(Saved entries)

---

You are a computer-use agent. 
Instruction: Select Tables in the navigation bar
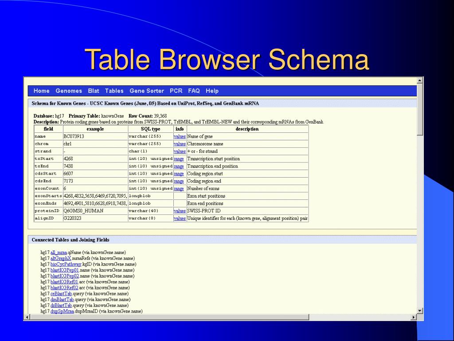(114, 91)
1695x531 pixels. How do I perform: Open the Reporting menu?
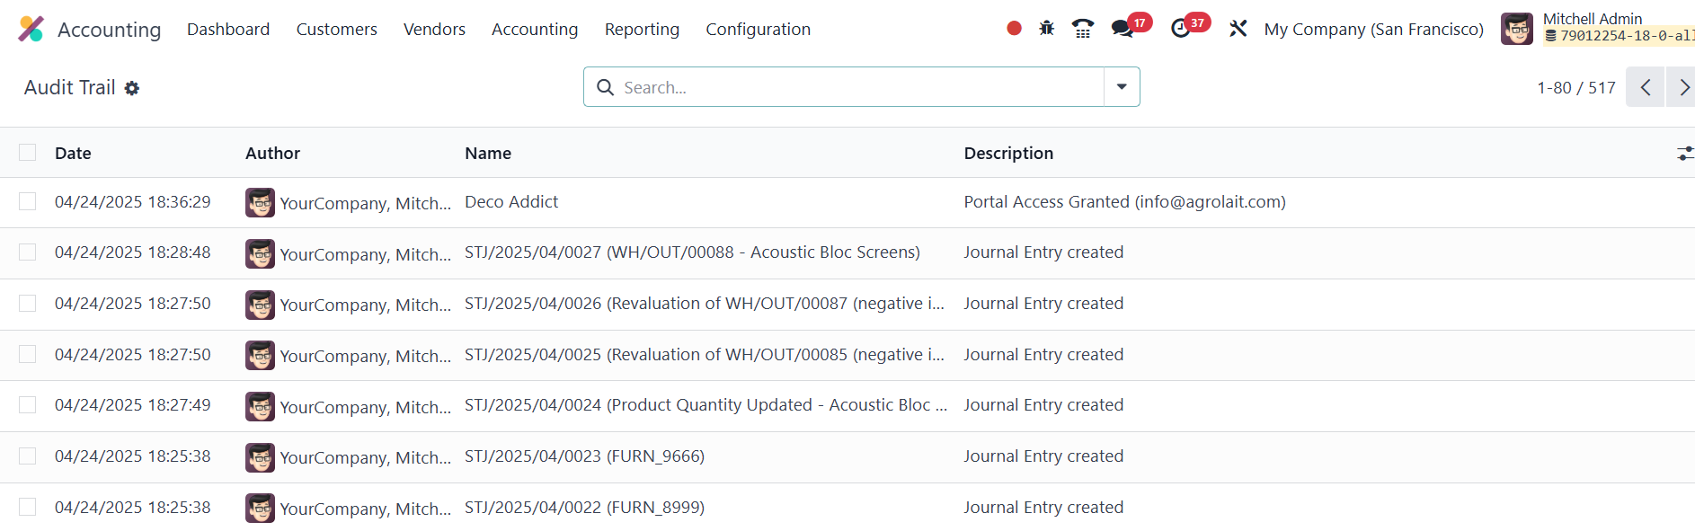[x=642, y=29]

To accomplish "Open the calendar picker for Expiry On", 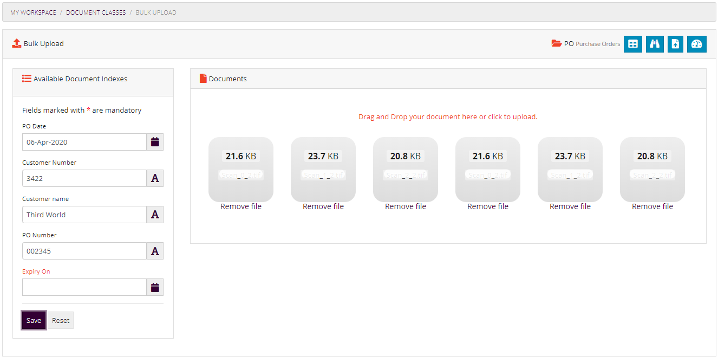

---

**Prompt:** The records above are to be restated word for word, excluding all pictures.

**Response box:**
You are a computer-use agent. 
Instruction: Select Tables in the navigation bar
(114, 91)
1695x531 pixels. How do I perform: Open the Reporting menu?
[x=642, y=29]

To accomplish "Open the calendar picker for Expiry On", 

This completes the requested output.